Redirect queries to your search engine with a special DuckDuckGo form

For this option, edit your search form page to look like this instead:

<div id="searchform" style="text-align: center;">
  <form method="get" id="search" action="https://duckduckgo.com/">
    <input type="hidden" name="sites" value="thornton2.com" />
    <input type="text" name="q" maxlength="255" />
    <input type="submit" value="Search" />
  </form>
</div>

Change the value of the sites input element to your domain name.

The major drawbacks to this option are, first, DuckDuckGo is the only search engine I found that lets you specify a site restriction as a separate field in the query string, and second, visitors using older browsers or modern browsers without JavaScript support will get redirected to their HTML or "lite" search versions which don't respect this form of site restriction (they'll get whole-Internet search results instead).

Redirect queries to your search engine with JavaScript

If none of the other ways listed above are suitable, then this is the last option I know of for you.

DuckDuckGo has a search box creation tool and wizard that will let you create a search box for your website. Instead of creating an HTML form, paste the code the wizard gives you, and you'll have an iframe with the search box instead.

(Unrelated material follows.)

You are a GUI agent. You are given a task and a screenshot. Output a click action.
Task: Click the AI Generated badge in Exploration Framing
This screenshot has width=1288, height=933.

While convenient, this limits users able to search your website to only those whose browsers have JavaScript support. Those without and those who have it turned off for security reasons won't be able to use it. Also, again, DuckDuckGo is the only search engine I found with a build-your-own search box wizard.

A JavaScript-based approach that lets you keep and use your own search form is described here: Adding DuckDuckGo Search to Your Website. This has the same "must have JavaScript" restriction that DuckDuckGo's wizard has, but you can edit the JavaScript function easily to use another search engine instead.